AUTHOR=Zhao Zhifang , Cui Dejun , Wu Guosong , Ren Hong , Zhu Ximei , Xie Wenting , Zhang Yuming , Yang Liu , Peng Weiqi , Lai Chunxiao , Huang Yongmei , Li Hao 

TITLE=Disrupted gut microbiota aggravates working memory dysfunction induced by high-altitude exposure in mice

JOURNAL=Frontiers in Microbiology

VOLUME=Volume 13 - 2022

YEAR=2022

URL=https://www.frontiersin.org/journals/microbiology/articles/10.3389/fmicb.2022.1054504

DOI=10.3389/fmicb.2022.1054504

ISSN=1664-302X

ABSTRACT=The hypothesis of microbiome-gut-brain axis which has been widely accepted by a number of previous reported may be essential to explain the impact of high altitude exposure on human body, especially the brain function.

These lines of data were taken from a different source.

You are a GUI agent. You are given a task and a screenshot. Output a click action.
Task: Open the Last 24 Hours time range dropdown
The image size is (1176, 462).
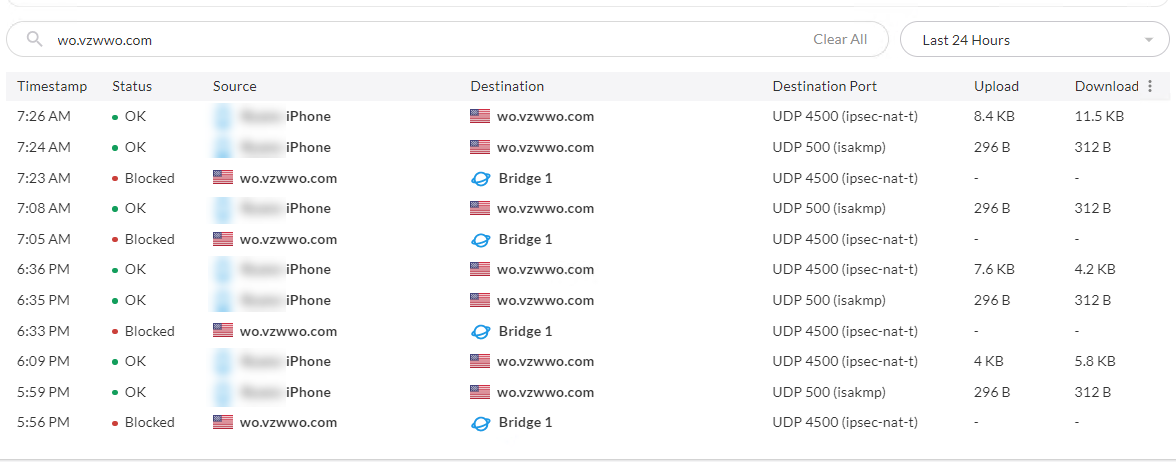(1034, 40)
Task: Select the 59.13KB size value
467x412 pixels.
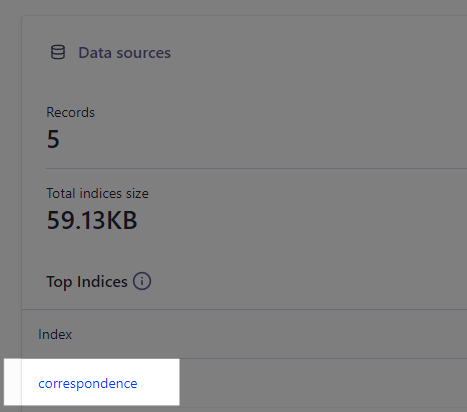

However, related studies are still limited and the underlying mechanism remains unclear. Therefore, this study aimed to find out whether or not high altitude induced working memory dysfunction could be exacerbated when the gut microbiota is disturbed, which may provide more evidence for the the link between microbiome-gut-brain axis and high altitude exposure. C57BL/6 mice were randomly divided into three groups, the Control group, high altitude exposed (HAE) group, and high-altitude exposed with antibiotics treatment (HAE-A) group. The the HAE and HAE-A groups were exposed to a low-pressure oxygen chamber simulating an altitude of 3500-4000m for 14 days with the air pressure in the chamber set to 60-65 kPa, and air pressure level for Control group was maintained at 94.5 kPa instead. Antibiotic water (mixed with 0.2g/L of ciprofloxacin and 1g/L of metronidazole) was provided to the HAE-A group. Based on the results of novel object test and P300 of the oddball behavioral paradigm training test, the working memory dysfunction was aggravated by antibiotic treatment. We determined the antioxidant capacity in the prefrontal cortex, and find the significantly negative influences (P < 0.05) of disturbed gut microbiota on total antioxidation capacity (T-AOC) and malondialdehyde (MDA) content as well as the activities of superoxide dismutase (SOD) and glutathione peroxidase (GSH-Px). The same trend was also observed in the results of apoptosis-related functional protein contents and mRNA expression levels in the prefrontal cortex, especially the levels of bcl-2, Bax and caspase-3. The high altitude environment and antibiotic treatment greatly affected the richness and diversity of colonic microbiota, and reorganized the composition and structure of the microbial community. S24-7, Lachnospiraceae and Lactobacillaceae could be the three microbial taxa with the most obvious changes under the stimulation of external factors in this study. In addition, the correlation analysis between colonic microbiota and cognitive function of mice found that Helicobacteraceae might to be closely related to behavioral results.